Reporters Without Borders (Reporters sans frontières) today deplored as a blow to free expression a decision by the Chinese authorities to block access to the organisation’s website and called for the immediate lifting of the ban, which may have been imposed because of a press release on the site about the extended imprisonment of cyber-dissident Liu Di. Internet users reported on 14 April that the site, www.rsf.org, was inaccessible in China.
The Chinese authorities systematically block access to websites containing "dangerous or subversive" material. A survey done by Harvard University’s Berkam Center between last May and November showed that more than 50,000 of 204,000 sites sought through the Google and Yahoo! were inaccessible at least once from at least one place inside China.
Apart from openly pornographic sites, the main ones blocked were those about Tibet, Taiwan and democracy.

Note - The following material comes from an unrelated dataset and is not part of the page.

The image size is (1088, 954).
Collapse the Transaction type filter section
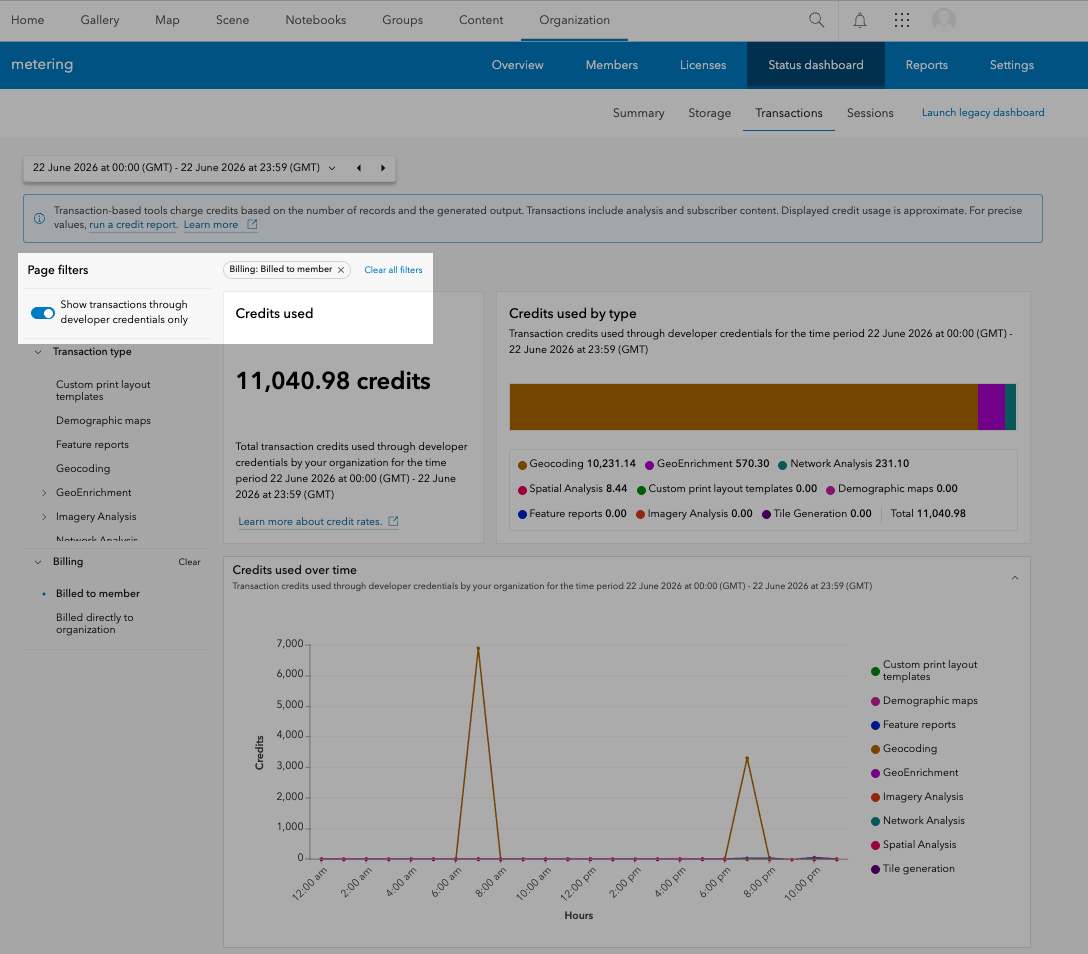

More than 60 per cent of the Tibet sites and more than 47 per cent of the Taiwan sites listed by Google were blocked.
Last October, the following websites were still inaccessible in China: hrichina.org (Human Rights Watch in China), hrw.org (Human Rights Watch), amnesty.org, amnesty.org.uk, amnestyusa.org (Amnesty International), freetibet.org (the organisation Freetibet), tibet.com (the Tibetan government in exile), cnn.com (the US TV network CNN), bbc.co.uk (the BBC), washingtonpost.com (the US daily the Washington Post), 6-4tianwang.com (the site of cyber-dissident Huang Qi) and bignews.com (the dissident online paper VIP Reference).